In particular, failing to integrate learning with employee engagement and performance management means you’re missing a trick. The three are inextricably linked, and integrating your learning, engagement and performance management systems and processes with a Talent Experience Platform ensures that acting to improve one area will benefit you in the other two areas.

Now imagine your LMS sits completely isolated within your organization’s full technology infrastructure. It doesn’t send or receive information from the HR team, the sales team, the compliance team, the management team… the list goes on.

Unfortunately, this is the reality in many organizations, where the LMS sits in a silo and doesn’t communicate with any other systems. Of course, it falls to the learning team to act as a go-between, replacing speedy automation with painstaking manual processes.



You’ve had an idea. Perhaps it’s an innovative gamification plan, or a way to improve your recommendations engine, or you’ve had a lightning-bolt moment that you’re confident will completely transform the way people learn in your organization. Until your LMS says no. The functionality doesn’t yet exist. No problem, you may think – I’ll just ask my vendor when it will be possible.

The answer isn’t what you’re hoping for. The functionality you want isn’t on their roadmap. And, worse, you can’t even build it yourself. You’re completely tied to your vendor’s roadmap. What they say, goes. You don’t have a say. Your plans are irrelevant.
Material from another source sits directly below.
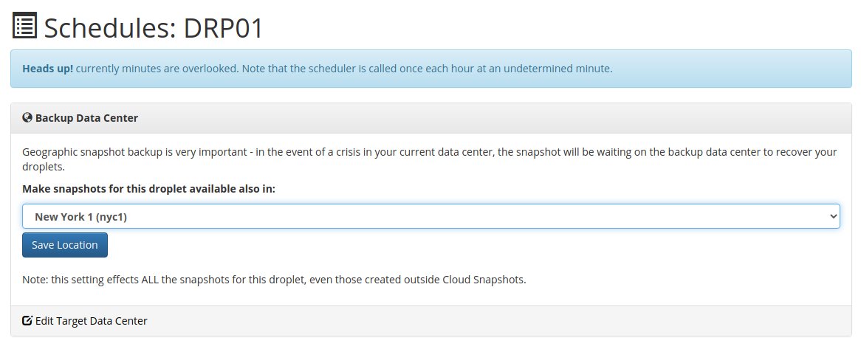This screenshot has width=861, height=349.
Task: Click the geographic snapshot backup description paragraph
Action: pyautogui.click(x=430, y=159)
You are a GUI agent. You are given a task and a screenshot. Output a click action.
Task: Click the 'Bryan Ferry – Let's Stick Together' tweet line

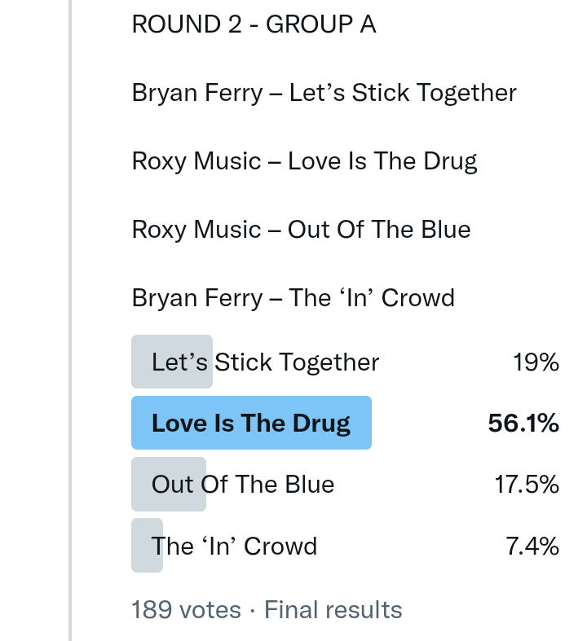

Imagine that two months into your LMS implementation, your organization acquires a new brand. Depending on the LMS you chose, this will be no big deal or a major disaster. You may find that your LMS lacks the scalability you need to accommodate your new employees, or you can’t manage your newly expanded user base with automated dynamic audiences, or you have no multitenancy functionality to cater for multiple brands, meaning more admin work and reduced efficiency.

Or maybe it’s something far less dramatic. Much more likely is that your LMS sits untouched and underutilized for months. Your employees don’t find the content relevant, find the LMS difficult to use or maybe don’t even know that it exists. Choosing an adaptable LMS means you can constantly try new things to boost and sustain engagement rates, but otherwise, you may struggle to deliver the ROI you promised your leadership team.


For many organizations, change in the world creates problems, not opportunities. They are constantly swimming against the tide and trying to keep their heads above water when the world changes yet again, and they are always playing catch-up and trying to figure out how to address these challenges within their current rigid technology framework.

For these organizations, change = time, money and resources. It’s something to dread. These organizations are one critical change away from sinking. The ability to adapt to change is at the top of any boardroom agenda, and it will likely stay that way for the foreseeable future.